+++ Extracted material +++

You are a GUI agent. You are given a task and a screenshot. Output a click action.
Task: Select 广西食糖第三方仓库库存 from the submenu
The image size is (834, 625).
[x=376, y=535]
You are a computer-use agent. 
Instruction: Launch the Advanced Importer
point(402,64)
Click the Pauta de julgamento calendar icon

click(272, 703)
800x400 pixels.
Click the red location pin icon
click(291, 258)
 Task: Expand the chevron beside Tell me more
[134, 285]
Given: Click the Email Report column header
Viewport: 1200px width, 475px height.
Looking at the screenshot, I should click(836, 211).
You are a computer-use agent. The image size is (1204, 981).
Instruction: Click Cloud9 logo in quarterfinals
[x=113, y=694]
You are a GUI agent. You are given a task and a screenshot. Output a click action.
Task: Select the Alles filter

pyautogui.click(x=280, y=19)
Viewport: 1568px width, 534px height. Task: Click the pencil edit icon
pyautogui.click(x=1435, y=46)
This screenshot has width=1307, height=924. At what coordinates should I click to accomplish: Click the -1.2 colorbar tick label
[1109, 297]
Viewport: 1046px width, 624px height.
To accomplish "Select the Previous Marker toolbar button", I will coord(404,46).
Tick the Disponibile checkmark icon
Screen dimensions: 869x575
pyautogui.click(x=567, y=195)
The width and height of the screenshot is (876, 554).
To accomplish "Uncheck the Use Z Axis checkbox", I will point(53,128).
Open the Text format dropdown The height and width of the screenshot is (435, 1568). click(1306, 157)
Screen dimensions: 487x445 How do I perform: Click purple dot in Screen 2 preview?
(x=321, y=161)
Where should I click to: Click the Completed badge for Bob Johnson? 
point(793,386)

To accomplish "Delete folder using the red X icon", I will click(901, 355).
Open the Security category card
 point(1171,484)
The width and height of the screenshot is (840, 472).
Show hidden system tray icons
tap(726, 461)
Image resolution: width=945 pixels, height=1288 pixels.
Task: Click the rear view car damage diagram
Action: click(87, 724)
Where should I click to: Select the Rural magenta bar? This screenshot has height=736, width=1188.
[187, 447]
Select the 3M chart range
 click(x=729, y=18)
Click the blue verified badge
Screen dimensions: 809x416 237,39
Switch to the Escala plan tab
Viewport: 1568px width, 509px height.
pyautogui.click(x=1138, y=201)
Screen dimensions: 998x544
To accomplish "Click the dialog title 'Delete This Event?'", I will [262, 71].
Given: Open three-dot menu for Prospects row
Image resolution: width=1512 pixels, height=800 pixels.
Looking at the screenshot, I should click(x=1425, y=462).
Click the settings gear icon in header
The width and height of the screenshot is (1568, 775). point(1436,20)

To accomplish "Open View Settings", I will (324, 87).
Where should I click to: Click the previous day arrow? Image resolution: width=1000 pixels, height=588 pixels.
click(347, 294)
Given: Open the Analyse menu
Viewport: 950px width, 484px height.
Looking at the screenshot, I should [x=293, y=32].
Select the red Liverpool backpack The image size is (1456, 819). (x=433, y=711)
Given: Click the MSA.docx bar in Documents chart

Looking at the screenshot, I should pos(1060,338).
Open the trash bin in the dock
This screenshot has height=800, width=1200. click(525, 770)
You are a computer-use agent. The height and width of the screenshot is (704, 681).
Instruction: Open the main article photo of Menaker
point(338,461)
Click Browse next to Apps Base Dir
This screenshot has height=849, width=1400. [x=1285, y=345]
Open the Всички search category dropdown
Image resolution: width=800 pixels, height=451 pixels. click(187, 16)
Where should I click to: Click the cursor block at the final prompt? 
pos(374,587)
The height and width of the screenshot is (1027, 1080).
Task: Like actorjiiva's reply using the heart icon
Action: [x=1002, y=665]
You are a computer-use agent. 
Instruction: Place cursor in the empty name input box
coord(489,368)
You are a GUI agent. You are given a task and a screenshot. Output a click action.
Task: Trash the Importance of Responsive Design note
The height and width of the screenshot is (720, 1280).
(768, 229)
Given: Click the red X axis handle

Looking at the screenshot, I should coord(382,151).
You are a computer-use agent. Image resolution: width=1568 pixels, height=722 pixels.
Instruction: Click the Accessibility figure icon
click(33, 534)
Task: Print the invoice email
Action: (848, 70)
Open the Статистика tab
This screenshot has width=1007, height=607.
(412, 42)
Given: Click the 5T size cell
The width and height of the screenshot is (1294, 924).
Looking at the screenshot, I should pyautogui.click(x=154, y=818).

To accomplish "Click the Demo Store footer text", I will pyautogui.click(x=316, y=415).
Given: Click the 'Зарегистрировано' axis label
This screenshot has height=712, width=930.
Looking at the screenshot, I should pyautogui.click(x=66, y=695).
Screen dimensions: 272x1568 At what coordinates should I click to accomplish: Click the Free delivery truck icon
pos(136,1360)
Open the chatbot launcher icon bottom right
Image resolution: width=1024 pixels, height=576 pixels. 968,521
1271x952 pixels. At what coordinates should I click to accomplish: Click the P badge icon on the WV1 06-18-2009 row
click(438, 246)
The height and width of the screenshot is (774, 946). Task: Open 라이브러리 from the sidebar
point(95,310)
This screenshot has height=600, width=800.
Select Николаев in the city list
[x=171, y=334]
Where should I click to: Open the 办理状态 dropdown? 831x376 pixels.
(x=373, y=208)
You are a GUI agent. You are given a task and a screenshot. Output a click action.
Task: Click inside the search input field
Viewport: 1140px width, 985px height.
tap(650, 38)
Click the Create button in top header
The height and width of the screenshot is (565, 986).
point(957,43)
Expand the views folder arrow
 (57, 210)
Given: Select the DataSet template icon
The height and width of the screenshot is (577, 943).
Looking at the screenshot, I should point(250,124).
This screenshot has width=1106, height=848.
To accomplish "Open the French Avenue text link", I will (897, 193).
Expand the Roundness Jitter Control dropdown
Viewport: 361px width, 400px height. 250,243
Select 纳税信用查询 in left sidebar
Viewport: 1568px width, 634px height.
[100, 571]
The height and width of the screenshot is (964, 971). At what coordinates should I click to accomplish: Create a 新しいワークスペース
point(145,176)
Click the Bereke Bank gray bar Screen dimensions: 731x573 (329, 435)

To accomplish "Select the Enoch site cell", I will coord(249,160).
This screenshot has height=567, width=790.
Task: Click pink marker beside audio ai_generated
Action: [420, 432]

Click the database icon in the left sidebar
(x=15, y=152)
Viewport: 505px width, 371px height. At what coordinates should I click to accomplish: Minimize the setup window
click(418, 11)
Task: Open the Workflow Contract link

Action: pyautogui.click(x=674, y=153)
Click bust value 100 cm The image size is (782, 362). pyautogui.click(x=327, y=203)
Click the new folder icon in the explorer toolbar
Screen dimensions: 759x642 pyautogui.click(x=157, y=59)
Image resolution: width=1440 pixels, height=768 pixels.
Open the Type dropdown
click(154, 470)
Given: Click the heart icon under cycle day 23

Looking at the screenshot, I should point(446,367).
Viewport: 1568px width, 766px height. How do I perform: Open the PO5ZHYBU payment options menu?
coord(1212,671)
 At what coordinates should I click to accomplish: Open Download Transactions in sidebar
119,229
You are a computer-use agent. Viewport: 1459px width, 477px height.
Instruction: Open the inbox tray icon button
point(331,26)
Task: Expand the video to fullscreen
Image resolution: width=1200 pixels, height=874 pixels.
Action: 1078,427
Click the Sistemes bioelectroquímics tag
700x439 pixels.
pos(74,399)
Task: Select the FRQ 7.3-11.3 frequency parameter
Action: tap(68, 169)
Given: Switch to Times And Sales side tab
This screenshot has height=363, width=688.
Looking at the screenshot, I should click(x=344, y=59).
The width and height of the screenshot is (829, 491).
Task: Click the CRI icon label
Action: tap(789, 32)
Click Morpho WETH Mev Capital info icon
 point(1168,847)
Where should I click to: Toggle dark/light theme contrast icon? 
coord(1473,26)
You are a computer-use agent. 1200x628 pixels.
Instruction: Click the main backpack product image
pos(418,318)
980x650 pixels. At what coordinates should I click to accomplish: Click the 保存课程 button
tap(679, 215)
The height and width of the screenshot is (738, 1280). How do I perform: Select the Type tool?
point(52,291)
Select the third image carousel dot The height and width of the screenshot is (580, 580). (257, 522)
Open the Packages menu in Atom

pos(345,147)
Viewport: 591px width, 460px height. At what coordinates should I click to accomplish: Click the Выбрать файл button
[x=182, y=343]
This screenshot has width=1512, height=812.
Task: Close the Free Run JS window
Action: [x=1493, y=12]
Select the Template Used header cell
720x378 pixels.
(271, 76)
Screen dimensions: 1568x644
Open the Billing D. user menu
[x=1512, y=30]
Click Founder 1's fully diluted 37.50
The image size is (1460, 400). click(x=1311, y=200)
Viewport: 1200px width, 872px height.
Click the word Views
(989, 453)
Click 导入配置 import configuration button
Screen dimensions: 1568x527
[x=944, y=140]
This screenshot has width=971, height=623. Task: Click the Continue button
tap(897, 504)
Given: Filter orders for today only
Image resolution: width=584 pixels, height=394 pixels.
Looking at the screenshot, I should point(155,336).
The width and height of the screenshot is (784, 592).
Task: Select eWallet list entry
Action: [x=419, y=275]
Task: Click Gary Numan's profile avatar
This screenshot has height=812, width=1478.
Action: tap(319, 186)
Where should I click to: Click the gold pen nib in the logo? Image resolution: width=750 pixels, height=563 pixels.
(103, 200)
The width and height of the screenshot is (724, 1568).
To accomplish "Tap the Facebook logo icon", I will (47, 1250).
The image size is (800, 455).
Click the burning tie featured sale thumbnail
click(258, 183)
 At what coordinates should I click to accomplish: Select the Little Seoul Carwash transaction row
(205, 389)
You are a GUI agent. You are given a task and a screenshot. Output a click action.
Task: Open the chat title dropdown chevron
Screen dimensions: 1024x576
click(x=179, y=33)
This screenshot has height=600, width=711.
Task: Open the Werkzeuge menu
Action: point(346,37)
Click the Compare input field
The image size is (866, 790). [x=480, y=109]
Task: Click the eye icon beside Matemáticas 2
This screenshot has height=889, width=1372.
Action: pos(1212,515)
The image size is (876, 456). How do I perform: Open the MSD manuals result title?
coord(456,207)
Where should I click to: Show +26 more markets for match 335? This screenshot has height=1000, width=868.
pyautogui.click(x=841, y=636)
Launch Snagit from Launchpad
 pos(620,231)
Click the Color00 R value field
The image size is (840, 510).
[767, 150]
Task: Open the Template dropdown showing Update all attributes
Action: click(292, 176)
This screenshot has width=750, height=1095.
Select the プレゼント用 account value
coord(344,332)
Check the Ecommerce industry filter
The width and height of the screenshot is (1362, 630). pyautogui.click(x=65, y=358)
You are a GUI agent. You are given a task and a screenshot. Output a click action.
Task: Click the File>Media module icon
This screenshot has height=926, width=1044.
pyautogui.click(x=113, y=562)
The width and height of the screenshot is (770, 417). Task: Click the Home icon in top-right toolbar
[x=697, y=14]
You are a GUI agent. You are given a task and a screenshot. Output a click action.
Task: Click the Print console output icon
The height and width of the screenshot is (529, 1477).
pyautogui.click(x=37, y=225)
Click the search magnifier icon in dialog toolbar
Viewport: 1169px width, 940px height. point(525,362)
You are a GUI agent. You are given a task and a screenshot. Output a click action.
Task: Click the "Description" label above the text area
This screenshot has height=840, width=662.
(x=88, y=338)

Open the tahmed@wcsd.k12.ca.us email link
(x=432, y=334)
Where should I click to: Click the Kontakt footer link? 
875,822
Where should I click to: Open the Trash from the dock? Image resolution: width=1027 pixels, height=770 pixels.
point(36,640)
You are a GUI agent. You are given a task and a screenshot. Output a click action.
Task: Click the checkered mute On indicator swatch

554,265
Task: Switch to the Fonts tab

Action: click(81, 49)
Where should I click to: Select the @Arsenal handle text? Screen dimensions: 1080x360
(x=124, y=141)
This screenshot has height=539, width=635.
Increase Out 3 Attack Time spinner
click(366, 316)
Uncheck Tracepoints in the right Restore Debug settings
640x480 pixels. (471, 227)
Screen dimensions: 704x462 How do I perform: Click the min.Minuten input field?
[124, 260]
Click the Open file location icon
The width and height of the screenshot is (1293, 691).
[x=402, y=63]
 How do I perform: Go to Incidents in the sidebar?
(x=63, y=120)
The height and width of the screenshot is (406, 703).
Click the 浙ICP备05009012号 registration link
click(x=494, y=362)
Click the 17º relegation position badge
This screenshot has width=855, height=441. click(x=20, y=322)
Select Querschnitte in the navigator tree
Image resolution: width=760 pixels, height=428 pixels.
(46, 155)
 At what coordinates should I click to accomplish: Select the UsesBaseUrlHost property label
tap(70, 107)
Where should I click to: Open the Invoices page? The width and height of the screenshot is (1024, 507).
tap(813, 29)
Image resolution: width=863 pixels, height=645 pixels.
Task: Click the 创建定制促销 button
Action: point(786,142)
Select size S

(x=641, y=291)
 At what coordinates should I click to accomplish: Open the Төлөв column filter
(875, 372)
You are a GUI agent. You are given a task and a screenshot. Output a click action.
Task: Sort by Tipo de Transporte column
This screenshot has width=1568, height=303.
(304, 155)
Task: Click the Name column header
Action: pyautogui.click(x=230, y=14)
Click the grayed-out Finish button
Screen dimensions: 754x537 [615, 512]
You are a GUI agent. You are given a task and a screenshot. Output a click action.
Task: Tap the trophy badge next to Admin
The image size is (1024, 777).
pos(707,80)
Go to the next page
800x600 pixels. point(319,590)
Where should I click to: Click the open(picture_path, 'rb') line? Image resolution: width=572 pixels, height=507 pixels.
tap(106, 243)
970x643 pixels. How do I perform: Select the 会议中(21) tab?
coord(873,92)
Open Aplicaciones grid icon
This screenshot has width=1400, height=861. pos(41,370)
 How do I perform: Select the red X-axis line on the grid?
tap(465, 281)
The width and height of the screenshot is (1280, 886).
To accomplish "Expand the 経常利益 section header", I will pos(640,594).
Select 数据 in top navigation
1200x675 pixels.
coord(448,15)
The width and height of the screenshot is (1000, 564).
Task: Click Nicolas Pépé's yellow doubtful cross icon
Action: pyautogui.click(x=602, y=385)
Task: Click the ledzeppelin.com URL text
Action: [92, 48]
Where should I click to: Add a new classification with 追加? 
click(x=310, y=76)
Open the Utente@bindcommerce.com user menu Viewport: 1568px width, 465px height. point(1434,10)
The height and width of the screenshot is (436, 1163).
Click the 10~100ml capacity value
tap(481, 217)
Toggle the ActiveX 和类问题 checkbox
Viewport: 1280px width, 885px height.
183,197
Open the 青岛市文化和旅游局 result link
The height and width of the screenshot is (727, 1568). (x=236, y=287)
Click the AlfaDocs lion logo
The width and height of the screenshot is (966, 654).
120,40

+++

Your assignment
Starting at the line that has "Task: Sort by Tipo de Transporte column" and ending at the line that has "The width and height of the screenshot is (1280, 886).", please write out the lines above exactly, leaving out all others.

Result of the exercise
Task: Sort by Tipo de Transporte column
This screenshot has width=1568, height=303.
(304, 155)
Task: Click the Name column header
Action: pyautogui.click(x=230, y=14)
Click the grayed-out Finish button
Screen dimensions: 754x537 [615, 512]
You are a GUI agent. You are given a task and a screenshot. Output a click action.
Task: Tap the trophy badge next to Admin
The image size is (1024, 777).
pos(707,80)
Go to the next page
800x600 pixels. point(319,590)
Where should I click to: Click the open(picture_path, 'rb') line? Image resolution: width=572 pixels, height=507 pixels.
tap(106, 243)
970x643 pixels. How do I perform: Select the 会议中(21) tab?
coord(873,92)
Open Aplicaciones grid icon
This screenshot has width=1400, height=861. pos(41,370)
 How do I perform: Select the red X-axis line on the grid?
tap(465, 281)
The width and height of the screenshot is (1280, 886).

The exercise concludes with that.